Brushing those heavy topics aside, I wanted to at least be conscious of how I spend my time online. I don't use popular social media sites. I do use content aggregator ones likes Reddit and YouTube. Reddit is easy to quantify and make sense because of how it is structured. Also, Reddit does its own version of Spotify wrapped each year. That leaves me with just YouTube.
The Hard Part - Getting the Data
YouTube does have a stat's page which lets you know how much time you spend for that particular week. You can also check your watch history, but it is not in machine-readable form. Even wanting to know which channels I watch more often than not, there isn't a straight forward way.
After some googling, I decided to use Google Takeout. This is a way to download all the data Google has on you. Here, I chose to download just my YouTube watch history, got a link and voilà, I had my entire watch history. Neat! Now all I had to do was to fire up my IDE and analyze the data! Or that's what I thought until I opened the file.
"header": "YouTube",
"title": "Watched https://www.youtube.com/watch?v=0BzGlfm1wFo",
"titleUrl": "https://www.youtube.com/watch?v=0BzGlfm1wFo",
"time": "2022-04-10T18:13:36.349Z",
"products": ["YouTube"],
"activityControls": ["YouTube watch history"]
The above is an example of what data was available. Now, I have the URL for the video watched, but I don't have any data pertaining to the channel or any of the video tags.
Googling more, I found YouTube API exists. While these APIs were useless in getting my data, they had the means to get publically available data such as what channel a video belonged to and tags. After a couple of hours of setting everything up, I was able to get channel details of my last three months of watch history. Just three months, as I didn't want to use up my free API calls.
The Easy Part - Inference
Now that data is available, I was able to write small scripts to parse them. I tried inferring what type of videos I spent watching by counting the unique tags. While there were what I consider a lot of unwanted noise, I was still able to infer the data at hand to make meaningful conclusions without much fuss.
Tag | Count |
---|---|
elden ring | 205 |
Gameplay | 92 |
Classics | 63 |
Literature | 63 |
T20 | 62 |
Literary Analysis | 63 |
Myths | 62 |
Cricbuzz | 61 |
linus | 56 |
rust programming language | 41 |
The above is not reflective of my entire data, as I cleaned up the duplicates and noise. But this overall gives a better idea of how I spent my time on YouTube over the past three months. This still not indicative of the complete picture because a video will have multiple tags and creators tend to spam tags for SEO purposes.

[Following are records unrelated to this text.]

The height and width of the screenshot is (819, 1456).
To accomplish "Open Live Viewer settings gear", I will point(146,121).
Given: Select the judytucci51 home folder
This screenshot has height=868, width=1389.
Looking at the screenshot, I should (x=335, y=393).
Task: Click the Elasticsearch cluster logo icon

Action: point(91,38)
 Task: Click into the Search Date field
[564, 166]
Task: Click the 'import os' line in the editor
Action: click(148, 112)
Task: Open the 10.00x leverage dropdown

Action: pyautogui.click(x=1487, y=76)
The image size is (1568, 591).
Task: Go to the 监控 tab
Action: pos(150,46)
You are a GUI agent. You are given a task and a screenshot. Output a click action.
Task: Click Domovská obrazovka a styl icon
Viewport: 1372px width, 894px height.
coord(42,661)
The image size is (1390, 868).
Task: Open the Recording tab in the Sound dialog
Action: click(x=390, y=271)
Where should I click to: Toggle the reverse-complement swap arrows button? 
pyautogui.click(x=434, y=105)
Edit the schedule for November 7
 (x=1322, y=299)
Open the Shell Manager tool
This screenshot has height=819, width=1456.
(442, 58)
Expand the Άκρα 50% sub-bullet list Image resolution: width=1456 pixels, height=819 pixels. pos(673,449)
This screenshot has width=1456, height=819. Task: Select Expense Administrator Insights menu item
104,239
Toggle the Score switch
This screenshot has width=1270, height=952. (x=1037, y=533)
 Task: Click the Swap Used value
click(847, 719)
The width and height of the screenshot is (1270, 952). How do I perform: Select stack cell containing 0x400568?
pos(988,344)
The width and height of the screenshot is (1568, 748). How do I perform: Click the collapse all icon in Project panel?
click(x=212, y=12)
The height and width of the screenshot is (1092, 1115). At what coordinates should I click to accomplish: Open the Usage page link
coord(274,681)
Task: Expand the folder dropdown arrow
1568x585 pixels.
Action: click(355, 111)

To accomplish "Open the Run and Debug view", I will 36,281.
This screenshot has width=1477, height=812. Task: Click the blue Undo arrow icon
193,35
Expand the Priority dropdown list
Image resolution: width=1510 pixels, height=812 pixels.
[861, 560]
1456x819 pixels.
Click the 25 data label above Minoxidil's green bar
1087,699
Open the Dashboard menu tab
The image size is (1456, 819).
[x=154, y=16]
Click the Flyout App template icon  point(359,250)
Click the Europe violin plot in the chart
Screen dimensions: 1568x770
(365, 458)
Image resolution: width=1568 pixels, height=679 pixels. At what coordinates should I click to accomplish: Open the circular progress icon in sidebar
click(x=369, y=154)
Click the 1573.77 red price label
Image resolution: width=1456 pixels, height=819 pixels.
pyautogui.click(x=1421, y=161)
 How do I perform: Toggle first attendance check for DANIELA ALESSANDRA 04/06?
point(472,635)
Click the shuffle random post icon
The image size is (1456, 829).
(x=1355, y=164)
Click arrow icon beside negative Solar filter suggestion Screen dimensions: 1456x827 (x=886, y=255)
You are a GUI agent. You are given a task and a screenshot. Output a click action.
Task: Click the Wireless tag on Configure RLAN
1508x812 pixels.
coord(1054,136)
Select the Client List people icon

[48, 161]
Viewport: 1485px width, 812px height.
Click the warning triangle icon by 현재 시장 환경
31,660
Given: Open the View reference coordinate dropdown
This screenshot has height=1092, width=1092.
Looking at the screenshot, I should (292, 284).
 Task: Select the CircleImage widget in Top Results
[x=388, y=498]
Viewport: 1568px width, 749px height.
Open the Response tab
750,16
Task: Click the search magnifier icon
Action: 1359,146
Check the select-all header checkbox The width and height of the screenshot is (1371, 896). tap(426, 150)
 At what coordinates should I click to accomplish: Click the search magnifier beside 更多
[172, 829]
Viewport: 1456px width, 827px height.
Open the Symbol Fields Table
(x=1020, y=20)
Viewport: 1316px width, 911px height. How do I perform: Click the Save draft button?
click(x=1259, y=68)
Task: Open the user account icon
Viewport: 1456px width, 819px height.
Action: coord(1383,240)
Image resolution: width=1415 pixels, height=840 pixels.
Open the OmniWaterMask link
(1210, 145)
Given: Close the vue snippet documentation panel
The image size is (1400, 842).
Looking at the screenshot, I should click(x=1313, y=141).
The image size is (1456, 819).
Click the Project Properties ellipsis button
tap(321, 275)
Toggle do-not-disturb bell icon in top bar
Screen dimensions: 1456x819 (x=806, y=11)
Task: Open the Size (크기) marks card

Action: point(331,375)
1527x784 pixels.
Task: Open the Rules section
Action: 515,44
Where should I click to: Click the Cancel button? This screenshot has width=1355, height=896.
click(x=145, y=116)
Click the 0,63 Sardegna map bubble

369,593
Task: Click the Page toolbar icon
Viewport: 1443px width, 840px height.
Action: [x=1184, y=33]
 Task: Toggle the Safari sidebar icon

Next step was to find out which channels I spend a lot of time watching videos of. The list below has my top 24 channels.
Channel Name | Count |
---|---|
PlayStation Access | 100 |
gameranx | 86 |
Linus Tech Tips | 78 |
Overly Sarcastic Productions | 70 |
Cricbuzz | 62 |
IGN | 58 |
LMG Clips | 54 |
WatchMojo.com | 50 |
Let's Get Rusty | 39 |
Jarrod Kimber | 38 |
The Grade Cricketer | 36 |
Fextralife | 35 |
Ethan Chlebowski | 35 |
Saturday Night Live | 32 |
The Graham Norton Show | 32 |
Ashwin | 31 |
The Late Show with Stephen Colbert | 29 |
Dan Murrell | 25 |
Jeremy Jahns | 24 |
videogamedunkey | 24 |
Marques Brownlee | 19 |
Chris Stuckmann | 18 |
MrMobile [Michael Fisher] | 16 |
Eurogamer | 15 |
This is reflective of how I spent the three months in question. Broadly, these channels fall into one of the categories.
- Gaming
- Technology
- Entertainment & Stories (Include movies)
- Cricket
- Cooking (There is a lone cooking channel)
While I didn't have to go through the entire exercise of getting hard data and parsing it, it was satisfying to back up anecdotal understanding of self with hard data. Or this may have been an exercise in vanity.
Foot Note of sorts
My original intention was to highlight a few channels which I think are great and enjoy immensely. And I wanted to back it up with data. While I can pick a few from this list, the reality is that some smaller ones can't keep pace with the bigger ones. I will probably do a separate post on it.